:: KUTIPAN HALAMAN

Kemendikbud Tegaskan Tak Ada Klaster Penularan Covid-19 di Sekolah
Faktanya para siswa dan guru tertular Covid-19 sebelum penerapan pembelajaran tatap muka dan tidak di lingkungan sekolah.
TRIBUNNEWS.COM, JAKARTA - Kementerian Pendidikan dan Kebudayaan (Kemendikbud) bersama dengan Kementerian Dalam Negeri (Kemendagri), Kementerian Kesehatan (Kemenkes), dan Kementerian Agama (Kemenag) melakukan penyesuaian terhadap panduan penyelenggaraan pembelajaran pada tahun ajaran 2020/2021 dan tahun akademik 2020/2021 di masa pandemi Covid-19.
Berdasarkan aturan terbaru, sekolah yang berada di zona kuning dan hijau diizinkan untuk melakukan pembelajaran tatap muka.
Pertimbangan membuka pembelajaran tatap muka di zona kuning dan hijau juga merupakan bentuk kesadaran pemerintah akan banyaknya aspirasi masyarakat terkait kendala dan dampak negatif dari pembelajaran jarak jauh (PJJ).

::::
:: DATA YANG DIKAJI

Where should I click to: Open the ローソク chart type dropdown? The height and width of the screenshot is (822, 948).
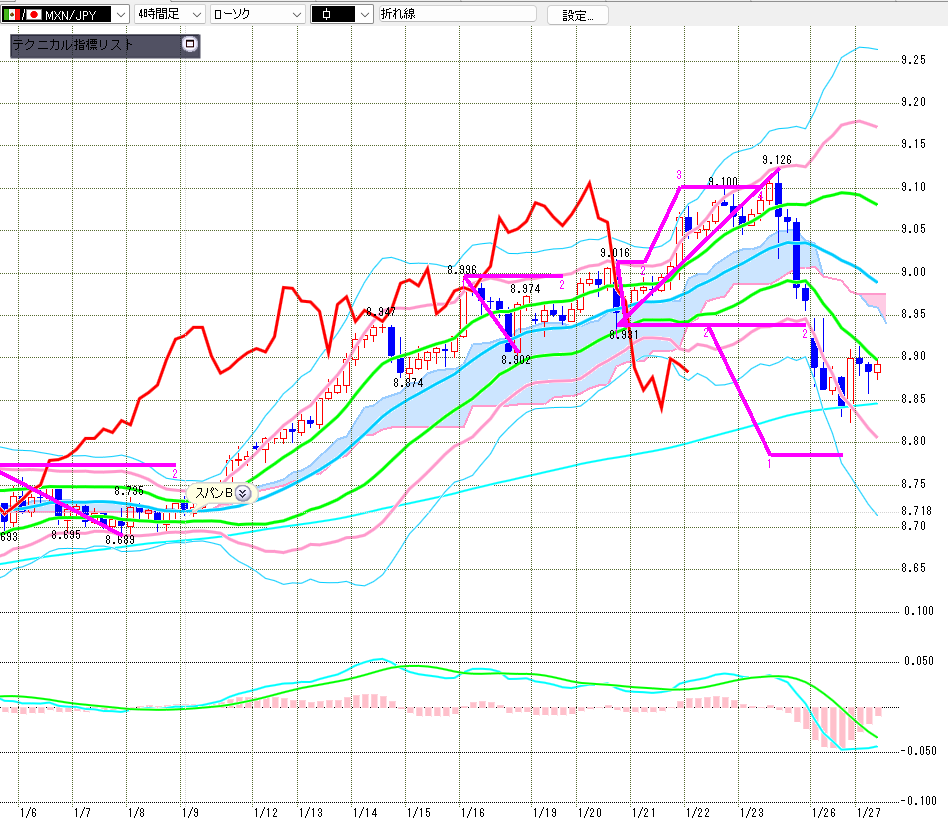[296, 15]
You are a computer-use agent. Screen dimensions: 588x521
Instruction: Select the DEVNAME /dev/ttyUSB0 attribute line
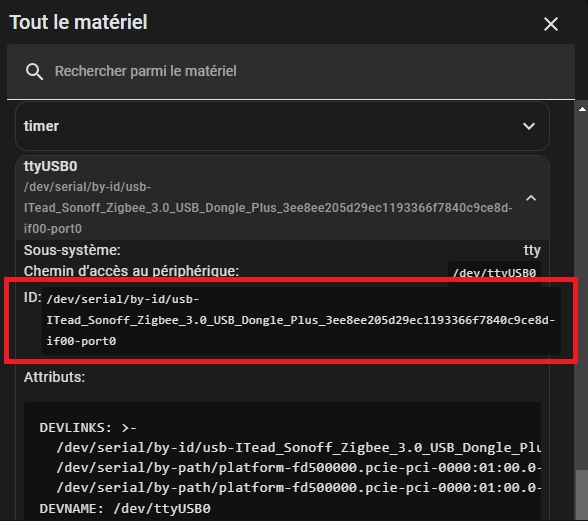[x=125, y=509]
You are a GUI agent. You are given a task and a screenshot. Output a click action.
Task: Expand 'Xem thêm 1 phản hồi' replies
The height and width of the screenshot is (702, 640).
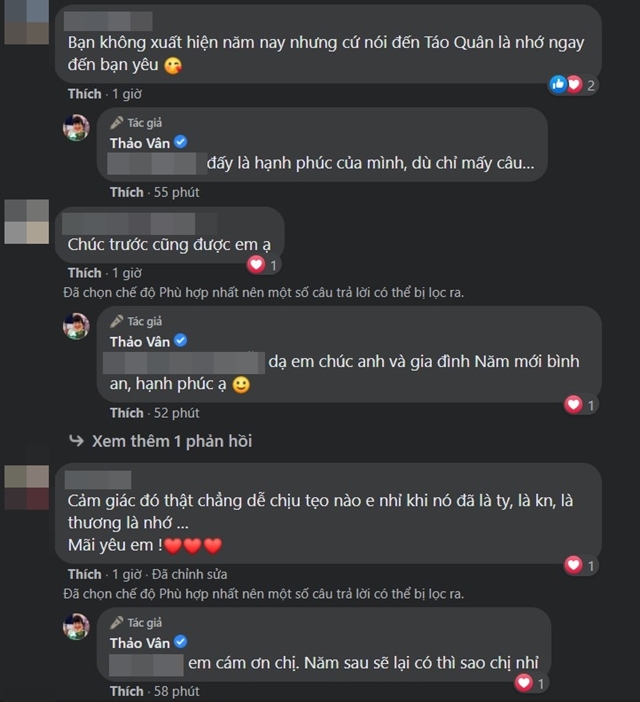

::::

-- YANG HARUS DIKERJAKAN --
Sambung berita tentang klaster penularan Covid-19 di sekolah di atas, mulai dari setelah kalimat terakhirnya.

-- JAWABAN LATIHAN --
PJJ menjadi opsi yang dilakukan agar hak pendidikan bagi para peserta didik tetap terpenuhi di tengah pandemi.
"Kita menyadari bahwa pelaksanaan PJJ tidak ideal karena berbagai hambatan. Atas dasar itu kemudian juga karena pertimbangan bahwa PJJ, jarak jauh ini telah menyebabkan banyaknya peserta didik yang putus sekolah," ujar Direktur Jenderal Pendidikan Anak Usia Dini, Pendidikan Dasar dan Pendidikan Menengah Kemendikbud Jumeri.
Senada dengan Jumeri, Kepala Dinas Pendidikan Kabupaten Nunukan, Provinsi Kalimantan Utara mengatakan penerapan pembelajaran tatap muka dibutuh di wilayahnya.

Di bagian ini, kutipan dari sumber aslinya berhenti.